I have two images from a game and would like to recognize the number on them.

I'm using the newest tesseract version (tesseract v5.2.0.20220708) for windows 10.

So the raw image looks like this:

After processing it with the code below I get this result, which looks pretty good:

Tesseract recognizes this pretty accurately, but when the number in the image is smaller like in this raw image:

or rather the cleaned version of this

For this image, it doesn't recognize anything and I'm not sure why.

This code I use for cleaning the image

def _prepare_image_for_ocr(img, lower_val, upper_val):
    # Create a mask so all non white pixels get "removed"
    hsv_image = cv2.cvtColor(img, cv2.COLOR_RGB2HSV)
    white_mask = cv2.inRange(hsv_image, lower_val, upper_val)

    # Use a little bit of morphology to clean the mask
    # Set kernel (structuring element) size
    kernel_size = 3
    # Set morph operation iterations
    op_iterations = 1
    # Get the structuring element
    morph_kernel = cv2.getStructuringElement(cv2.MORPH_RECT, (kernel_size, op_iterations))
    # Perform closing and return
    return cv2.morphologyEx(white_mask, cv2.MORPH_OPEN,morph_kernel, None, None, op_iterations, cv2.BORDER_REFLECT101)

# Lower and upper val for the first image
lower_val = np.array([30, 30, 30])
upper_val = np.array([255, 255, 255])

# upper val for the second image which needs a bit different values
# upper_val = np.array([230, 230, 230])

# cropped_image is the input RGB image

# Convert to the gray-scale
gry = cv2.cvtColor(cropped_image, cv2.COLOR_RGB2GRAY)

white_mask = _prepare_image_for_ocr(cropped_image, lower_val, upper_val)

# Invert the gray image so we can use it with the mask
inverted_gray = (255 - gry)

# Use the inverted gray image with the white mask to get the white pixels
color_mask = cv2.add(inverted_gray, white_mask)

# blur
blur = cv2.GaussianBlur(color_mask, (0, 0), sigmaX=33, sigmaY=33)

# divide
divide = cv2.divide(color_mask, blur, scale=255)

# Binarize the image
_, binarized_gray = cv2.threshold(divide, 0, 255, cv2.THRESH_OTSU)
cv2.imshow("blur", blur)
cv2.imshow("color_mask", color_mask)
cv2.imshow("divide", divide)
cv2.imshow("binarized_gray", binarized_gray)
cv2.waitKey(1)

# Define custom config for better or

# The digits is a config file that just defines the possible characters as 01233456789
custom_config = r"--psm 8 digits"

cv2.imshow("result image", binarized_gray)
cv2.waitKey(1)

# Do the ocr
result = pytesseract.image_to_string(binarized_gray, lang='eng', config=custom_config)

print(result)

I tried:

different lower/upper values
enlarging the image
using different models, including one specifically for digits
different psm modes

CodePudding user response：

Better you can go with easyocr.I had tried OCR for the raw images that you given above without any preprocessing.

import easyocr
reader = easyocr.Reader(['en'], gpu=False)
result = reader.readtext('2.png')
for detection in result:
    print(detection)

the output for first image is,

([[169, 1], [286, 1], [286, 37], [169, 37]], '161441', 0.744929857940604)

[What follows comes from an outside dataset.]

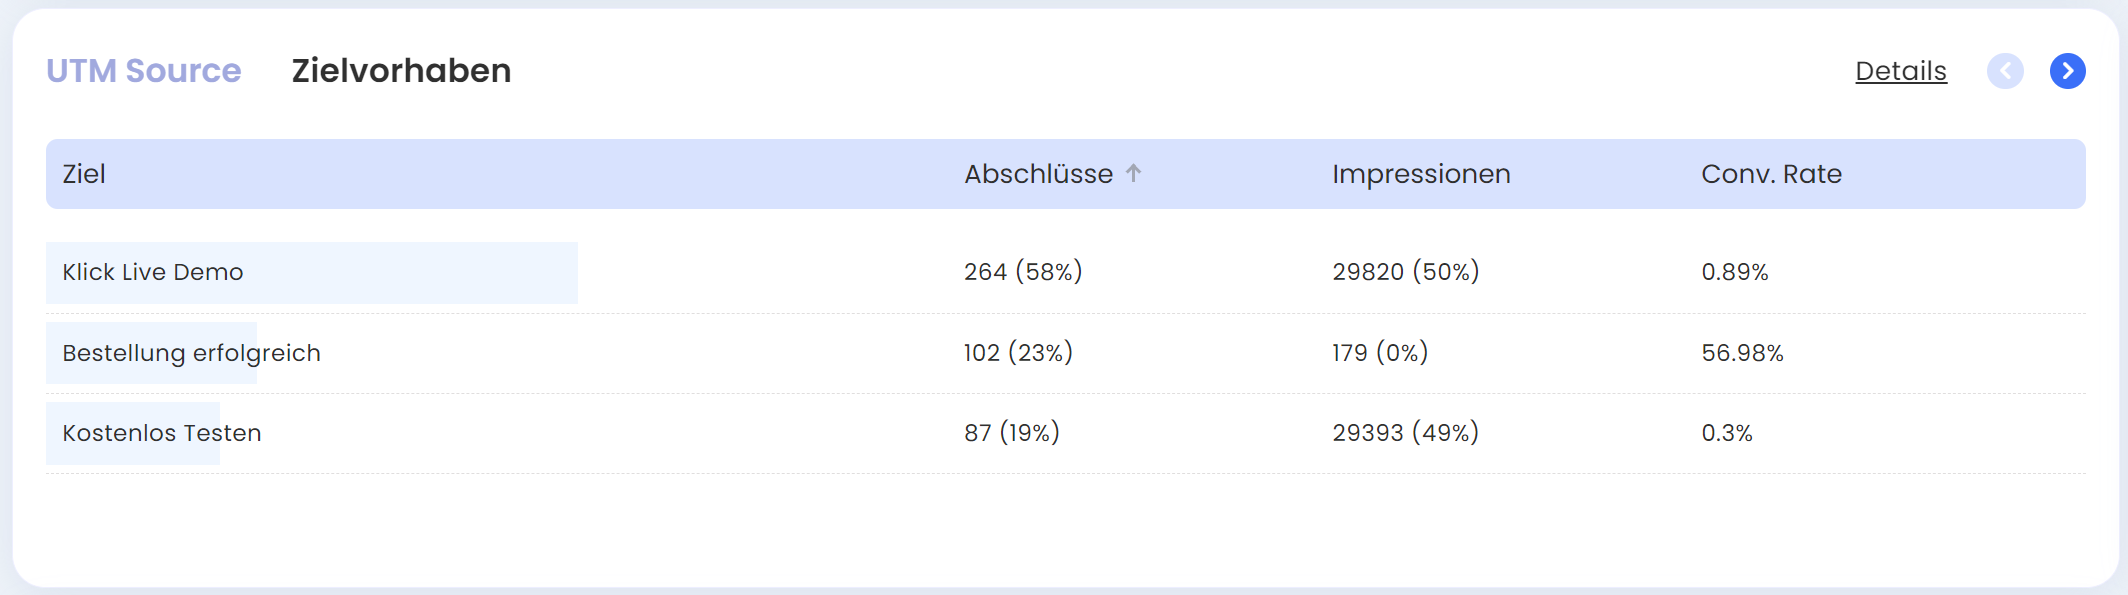Image resolution: width=2128 pixels, height=595 pixels.
Task: Click the next page arrow button
Action: click(x=2067, y=71)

the output for second image is,

([[106, 0], [141, 0], [141, 32], [106, 32]], '91', 0.7728322907607116)

You can install easyocr by pip install easyocr. I hope this will helpful for you.

CodePudding user response：

You can go with keras-ocr then

import matplotlib.pyplot as plt
import keras_ocr

pipeline = keras_ocr.pipeline.Pipeline()

images = [
    keras_ocr.tools.read('/content/1.png')
]

prediction_groups = pipeline.recognize(images)
for i, data in enumerate(prediction_groups):
    print(data)

the output for first image is

[('161', array([[174.,   4.],
       [222.,   4.],
       [222.,  34.],
       [174.,  34.]], dtype=float32)), ('441', array([[231.,   5.],
       [285.,   5.],
       [285.,  34.],
       [231.,  34.]], dtype=float32))]

the output for second image is

[('91', array([[109.,   3.],
       [140.,   3.],
       [140.,  29.],
       [109.,  29.]], dtype=float32))]

This doesn't cause opencv-python conflicts.